# Charger Recomendations



## pigpen22 (Mar 22, 2002)

Hello all, I am looking to get a charger that has charge and discarge (Cycleable) with a decent discharge rate. And I would hope it could give the #'s on screen as well. I know CE Turbos are pretty much the best at this, and I used to have one but had to sell it due to funding issues at the time. I need a decent charger, at a good price. Do you have any suggestions. I will be charging 3300's with this. Thanks for your time.


----------



## erock1331 (Apr 1, 2002)

If money is an issue, pick up a used T30 or T35 for about $150-$200 range.

The LRP Pulsar competition is a pretty good unit but only discharges up to 10 amps, but it does have a motor run function, they sell for about $160-180 new I believe.

Some of the higher end Integy chargers will now discharge at 20 and 30 amps.

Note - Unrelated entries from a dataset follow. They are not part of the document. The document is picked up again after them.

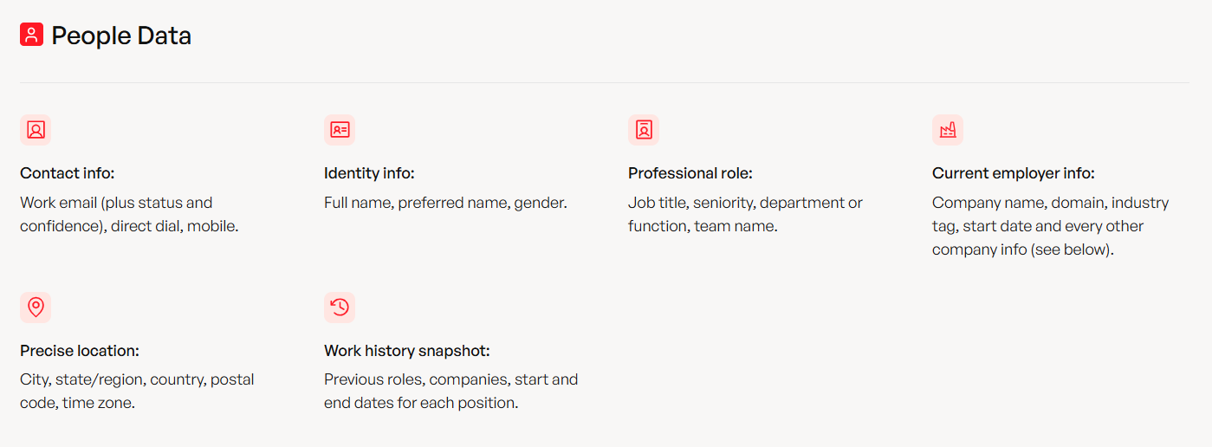Click the Work history clock icon

340,307
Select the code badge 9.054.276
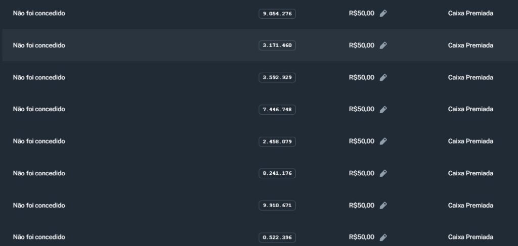 click(x=277, y=14)
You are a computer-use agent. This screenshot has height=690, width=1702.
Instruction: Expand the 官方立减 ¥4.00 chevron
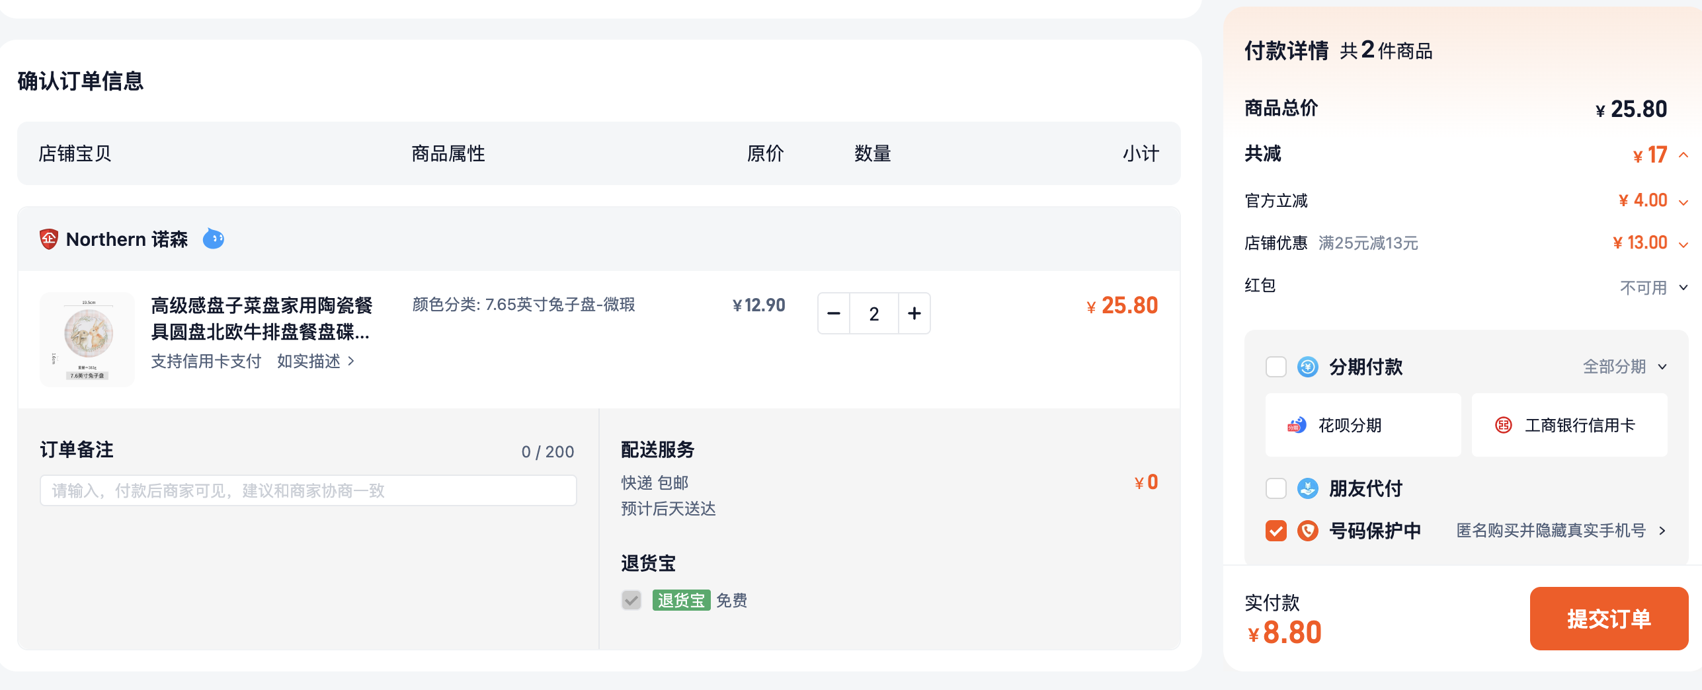click(x=1683, y=202)
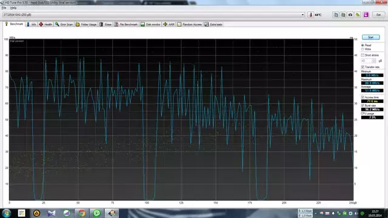
Task: Open the File menu
Action: [x=4, y=8]
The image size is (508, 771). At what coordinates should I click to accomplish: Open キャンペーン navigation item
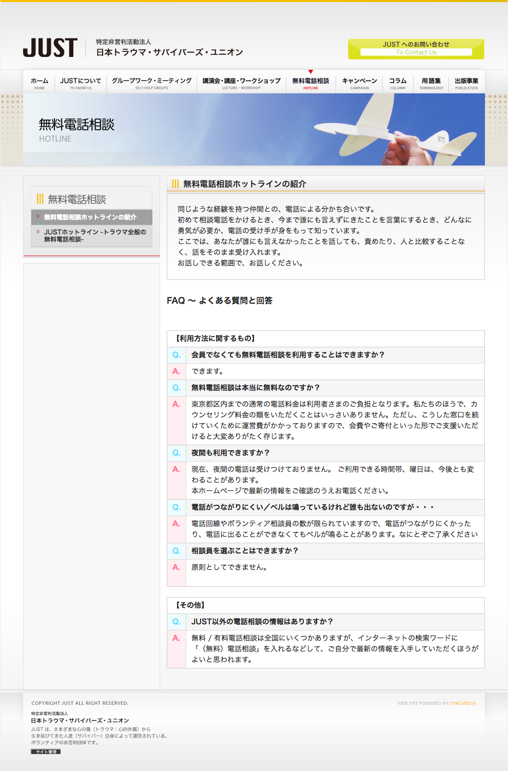[x=359, y=83]
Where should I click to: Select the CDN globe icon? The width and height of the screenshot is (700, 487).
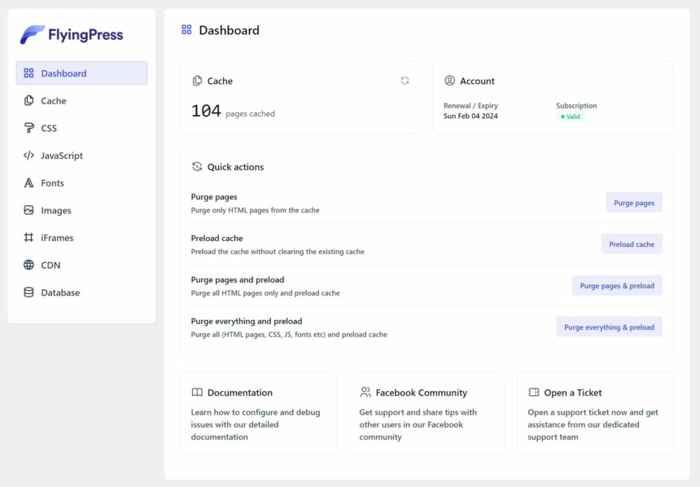[29, 265]
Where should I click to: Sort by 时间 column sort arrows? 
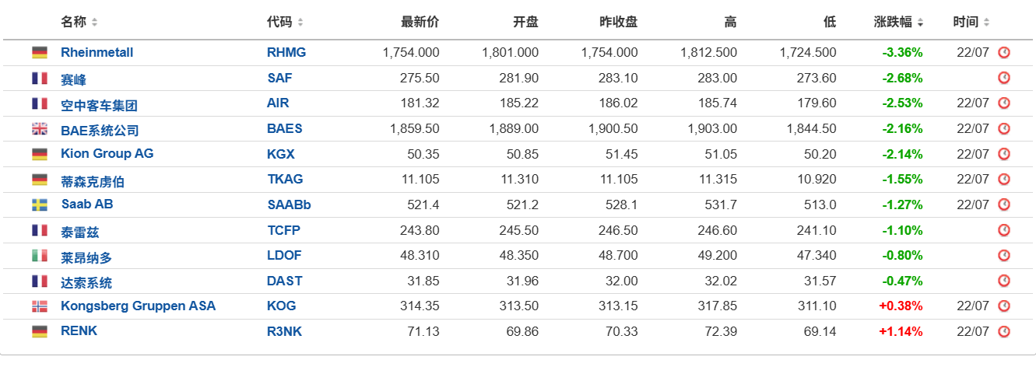[987, 23]
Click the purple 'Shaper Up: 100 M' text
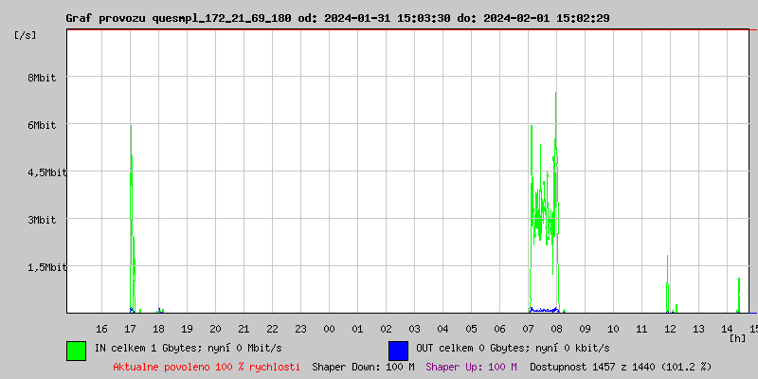The height and width of the screenshot is (379, 758). [471, 367]
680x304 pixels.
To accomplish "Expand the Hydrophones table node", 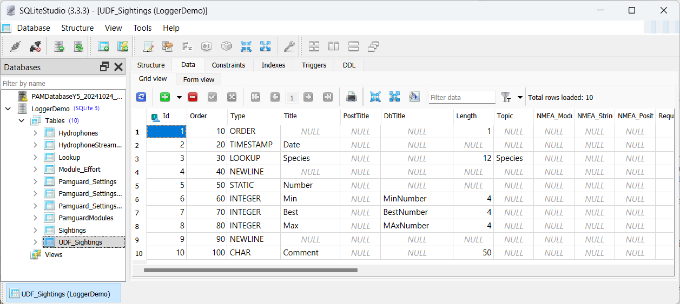I will tap(35, 133).
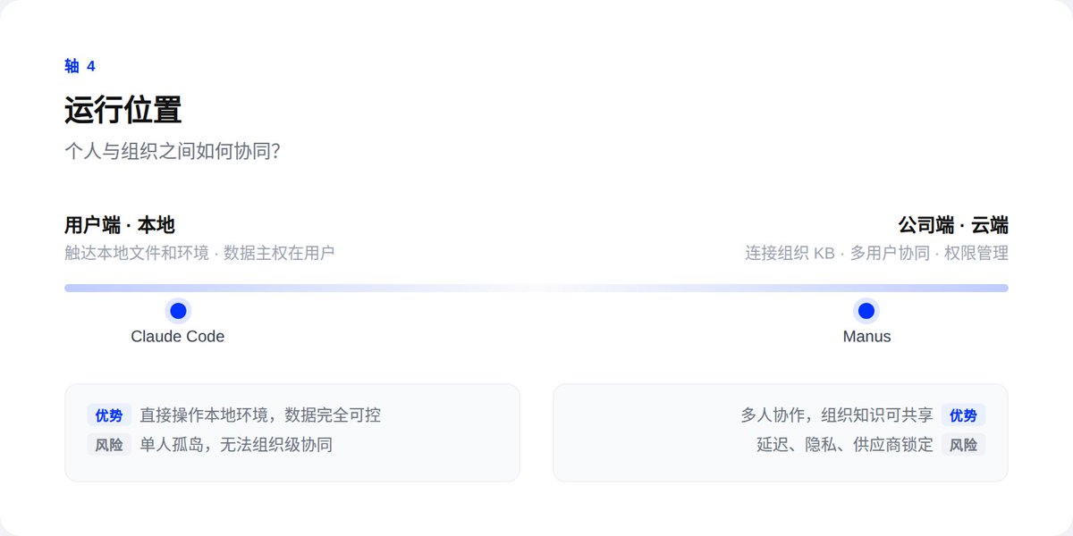1073x536 pixels.
Task: Click the text 多人协作，组织知识可共享
Action: (x=836, y=415)
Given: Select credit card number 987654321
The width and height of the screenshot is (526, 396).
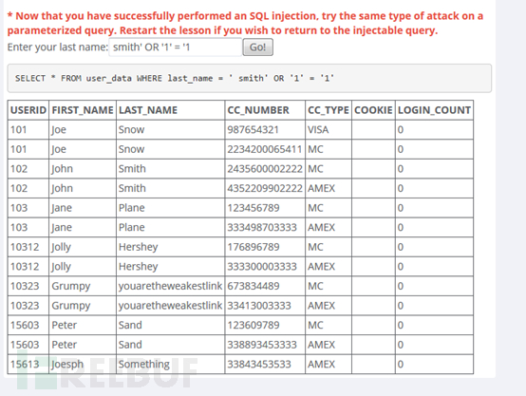Looking at the screenshot, I should (x=253, y=130).
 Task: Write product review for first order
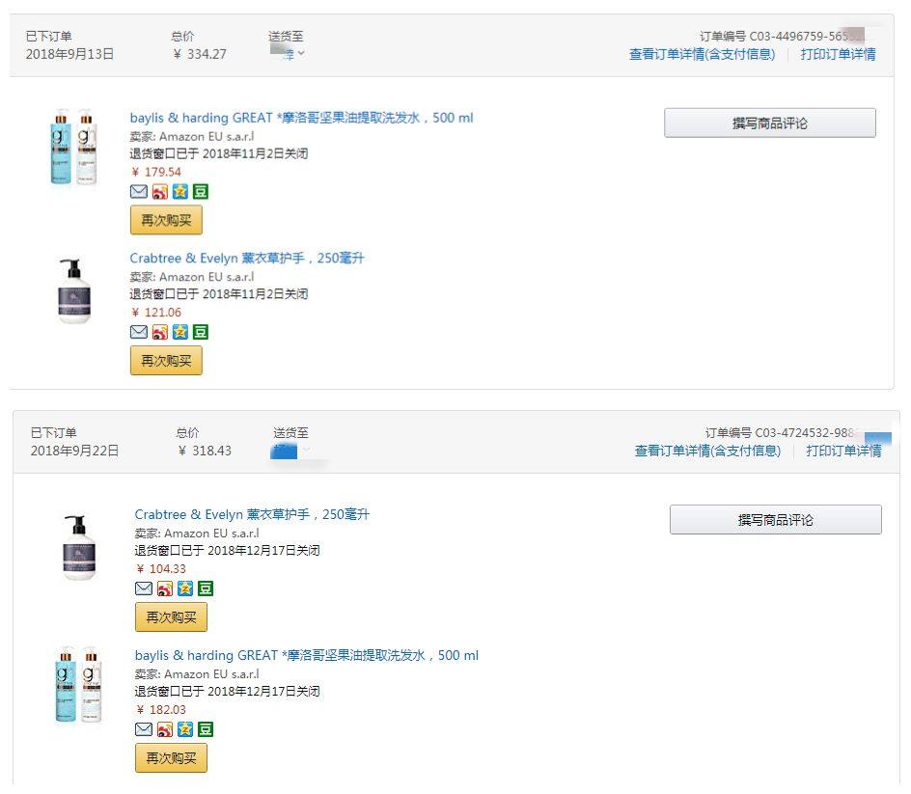pyautogui.click(x=770, y=123)
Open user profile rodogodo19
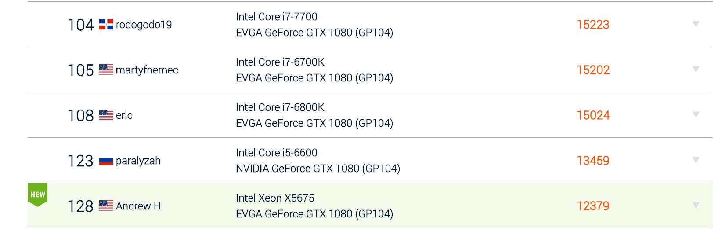725x235 pixels. pyautogui.click(x=144, y=25)
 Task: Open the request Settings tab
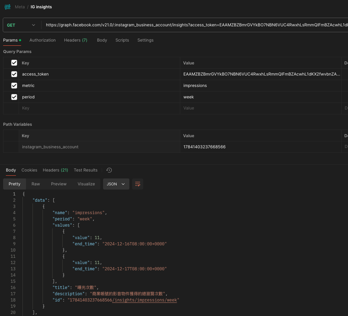[x=145, y=40]
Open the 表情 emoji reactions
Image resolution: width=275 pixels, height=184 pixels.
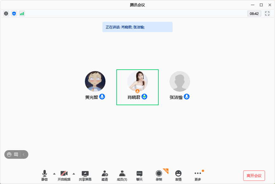(178, 175)
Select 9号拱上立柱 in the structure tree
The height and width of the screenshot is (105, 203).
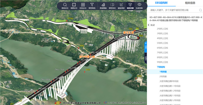(162, 62)
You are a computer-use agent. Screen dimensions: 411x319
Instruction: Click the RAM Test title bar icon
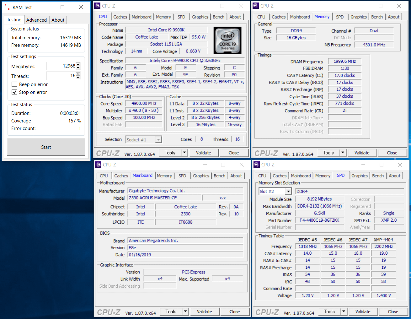click(7, 7)
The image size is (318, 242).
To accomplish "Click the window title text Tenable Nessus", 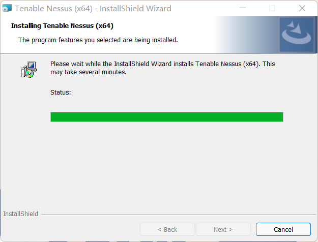I will (43, 9).
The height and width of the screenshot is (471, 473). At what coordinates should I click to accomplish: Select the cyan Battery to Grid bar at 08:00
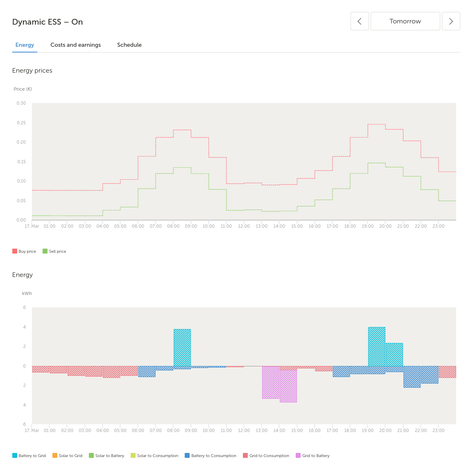pos(182,348)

If money is not an issue get the Futaba $400 (discharges up to 40 amps) or the CE Turbo 35GFX (discharges at up to 35 amps) $399


----------



## RCRacer45s (Oct 22, 2002)

The Turbo 35's and the new GFX are top of the line and just a overall awesome charger but they can be a bit pricey. As erock said you can get a used turbo 30-35 in the 150-200 range. For the best charger for the least amount of money the New LRP Pulsar 2 is great. You can run your motors on it you can charge you 3300s cycle discharge everything. I forgot the exact rate of discharge but i know you cant do it at 30amps such as the turbos. Another good charger is a Novak Millenium Pro. It can charge and dishcarge your 3300's i dont think it will can run a motor though. You can pick up theese chargers Brand new at the same price of a used turbo so you wont have to worry about what condition or it crapping out on you. plus LRP has there new lifetime warranty so thats a plus as well. Of course you will still need a power supply for theese chargers. I would suggest the LRP Pulsar 2


----------



## OvalmanPA (Mar 21, 2000)

If you have a DC power source then by all means go with the guys above and look for a good used T30/35. If AC/DC is a must then check out Integies 16x7v6 which can discharge at up to 30 amps and you can pick up for around $175 new.


----------



## pigpen22 (Mar 22, 2002)

Thanks guys, it has been a while since I have had the need for a great charger, and I know technology has grown by leaps and bounds over the last couple years, I thought that there might be something cheaper out there by now


----------



## RCMits (Jan 1, 1970)

the Integy is nice, the CDC is nice, the CE T30/35's are great too. All between 199~399, but online/used between 150~300 ish.

there a good handful of 9 button T30's out there for like 150/170 these days..

keep one of those at home.. and take a LRP, Pitbull or Novak to the track with a simple discharger paired up (depends on models if you want .90 per cell or 0).

Tekins are nice if you can find them for a good price... decent lil chargers, and now that Tekin is back, upgrading is no problem for 3300 capacities.

Good luck.


----------



## pigpen22 (Mar 22, 2002)

You guys are just FULL of good info  As for right now, I have an old Orion Charger, and a Hitec Charger. I still kick myself for getting rid of my CE, but I needed the cash at that point. I told the guy (local sale) that if he ever wanted to get rid of it, that I wanted it back.


----------



## fly442 (Aug 12, 2004)

*charger*

does anybody have any info on the ce linear turbocharger charger. i was told it is the same thing as a turbo 30. thanks fly442


----------



## Alpha (Sep 19, 2002)

The linear turbo discharged packs at 4 amps and single cells at 10 amps. It was made before the tan case turbo 30 many years ago. After the Tan case turbo 30 came what most call the indycar turbo 30.


----------